**APPLY WHAT YOU READ:**
1. In the blog post on Doug Wilson, which chapter of Genesis does the writer ask readers to read for context?
2. Please write out the stretch of the blog post on Doug Wilson from "Filed under: Uncategorized" through "you’ve already started!)".

━━━ SELECTED EXCERPT ━━━

Filed under: Uncategorized — keelyem @ 10:59 pm

(This was mistakenly posted yesterday before I finished it.  Please read on if you’ve already started!)

There aren’t many Christian pundits more devoted to exalting the right of private property ownership than Doug Wilson, nor many who consistently reveal much more about themselves than simply their views of . . . the right of private property ownership.

But before I analyze Monday’s Blog and Mablog post, part of which I excerpt below, please help me set the context by reading Genesis 41, the account of Joseph’s actions in securing from the people enough grain to survive the famine the LORD revealed to him would occur in Egypt.  Nothing in the account contradicts the testimony in Deuteronomy that Wilson uses — that private property is the result of the Giver, Yahweh, bestowing gifts upon the recipient, who then decides from his ownership how he will give in accordance with the “pure religion” found in James that requires support of widows and orphans.

Indeed, no one would argue that God gives material gifts — land, money, resources, equipment — to those he loves.  From there, reasonable people will acknowledge that it is better to relinquish one’s property volitionally in caring for the poor than to have it stolen by the poor or by those purporting to act on their behalf.  But thoughtful Christians see a marked difference between the taxation authority of the State, as described in the Genesis account that lauds Joseph’s wise handling of the people’s grain reserves, and robbery at literal or figurative gunpoint.  They may dislike the rate of taxation or the eventual uses it funds, but they’re clear on the difference.

Wilson, not himself a thoughtful Christian, isn’t.  Here’s what he says, and says with his usual peppy contempt:

“Pure and undefiled religion means doing what God says to do, the way He says to do it. When we rebel against Him, and do something else, we have still been created with a slot called ‘pure and undefiled religion,’ and so we fill it in with something else, and police the boundaries of that new thing with a religious ferocity. This something else is usually some form of ritual righteousness — something tangible that you can see. It may have no biblical basis, or it may be a counterfeit of something that has a biblical basis. For the former, cool is the new righteous, and it would be something like skinny jeans and moussed hair instead of wide phylacteries and flowing robes. For the latter, it would mean supporting greater levels of coercive taxation levied on widows and orphans so that some faceless bureaucrat might issue an EBT card to some skateboarding waster dude, and all in the name of helping widows and orphans…”  (Blog and Mablog, August 13, 2013)

━━━ INFORMATION GIVEN ━━━

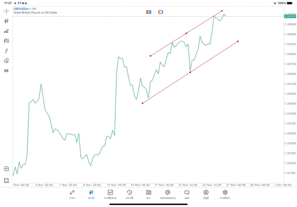Go to the บัญชี tab
Screen dimensions: 297x207
[x=206, y=194]
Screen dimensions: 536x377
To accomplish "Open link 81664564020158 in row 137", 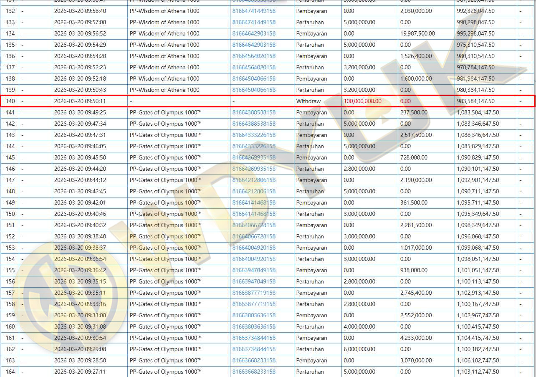I will [254, 67].
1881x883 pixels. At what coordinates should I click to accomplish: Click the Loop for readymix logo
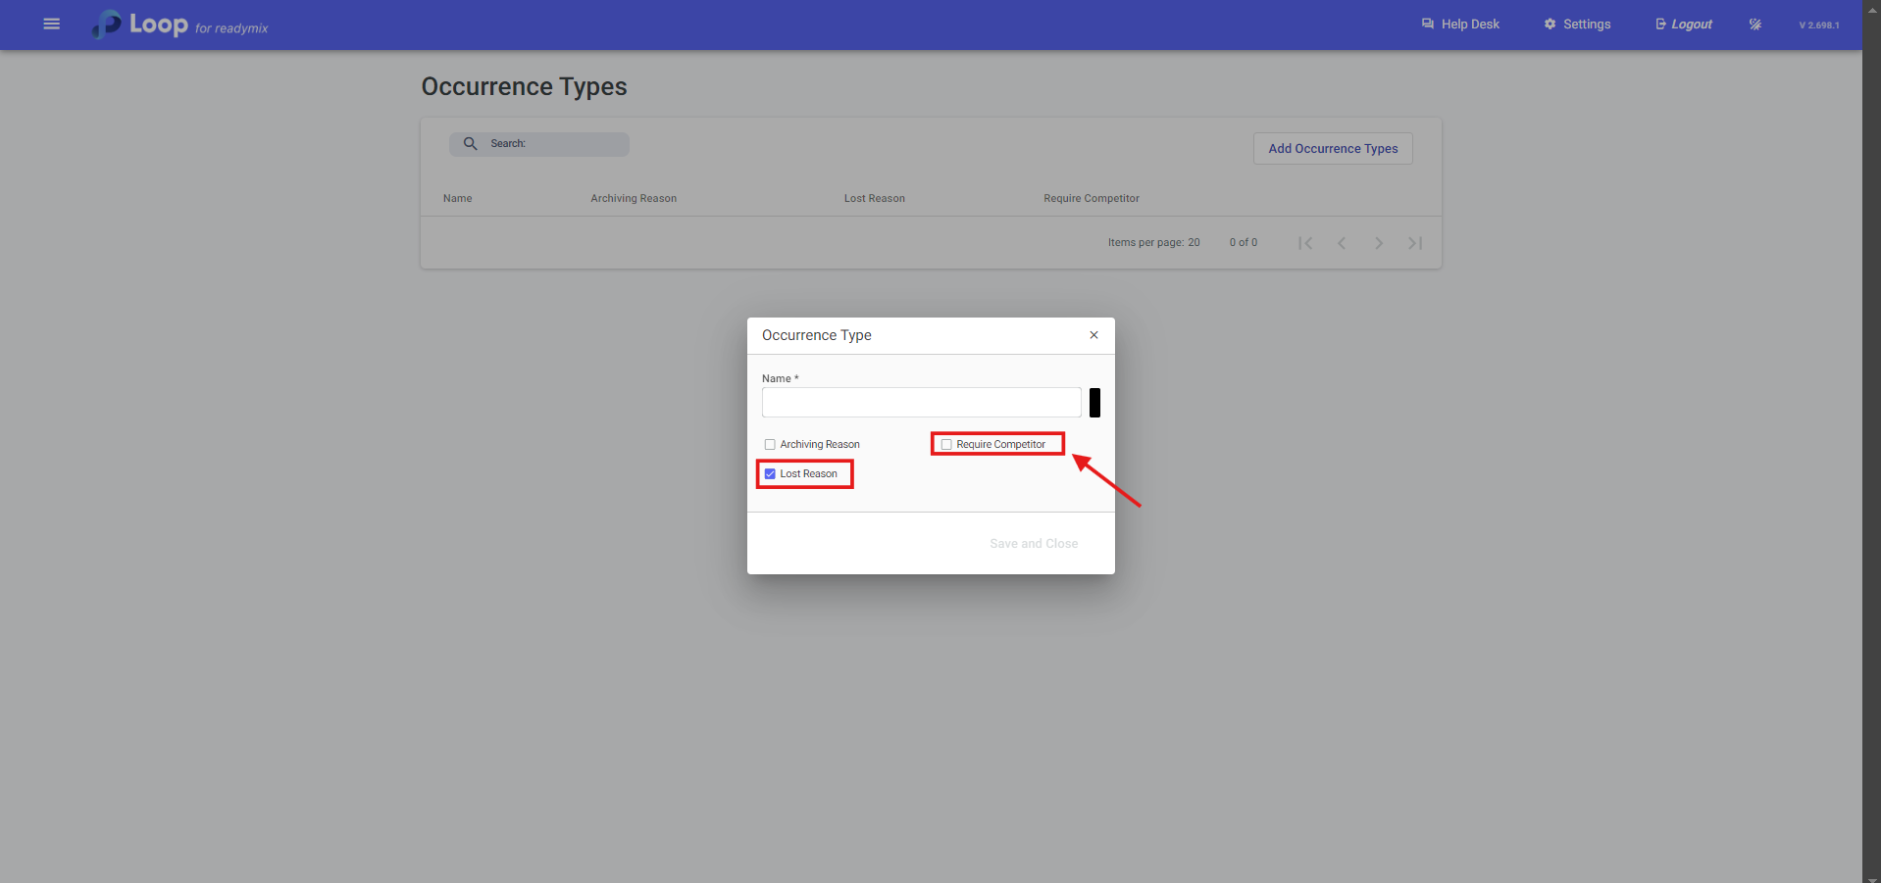[x=180, y=25]
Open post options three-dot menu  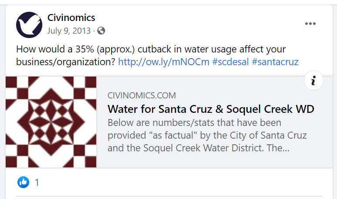pos(310,24)
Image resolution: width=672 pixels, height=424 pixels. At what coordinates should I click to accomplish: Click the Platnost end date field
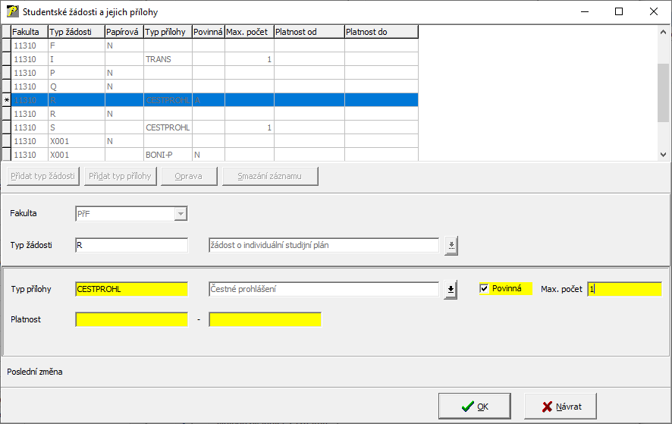(265, 319)
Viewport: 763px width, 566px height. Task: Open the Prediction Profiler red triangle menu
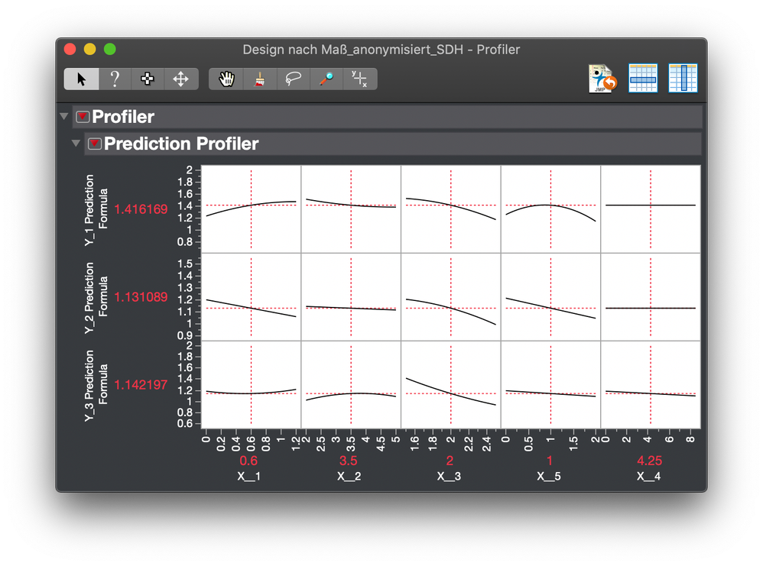coord(96,143)
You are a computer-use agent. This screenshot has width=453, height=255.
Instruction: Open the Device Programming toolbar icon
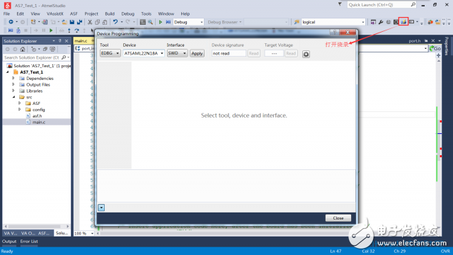point(403,22)
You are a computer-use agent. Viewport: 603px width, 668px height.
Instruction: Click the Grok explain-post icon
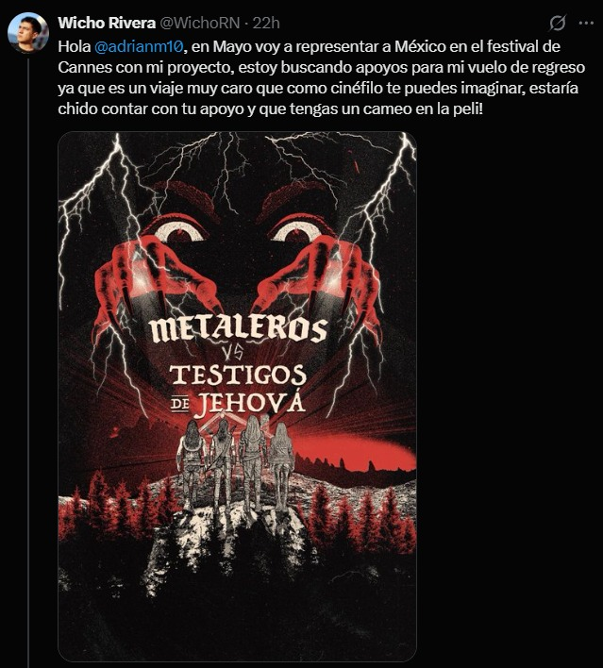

━━━

**SOLUTIONS TO EACH TASK:**
1. Genesis 41

2.
Filed under: Uncategorized — keelyem @ 10:59 pm

(This was mistakenly posted yesterday before I finished it.  Please read on if you’ve already started!)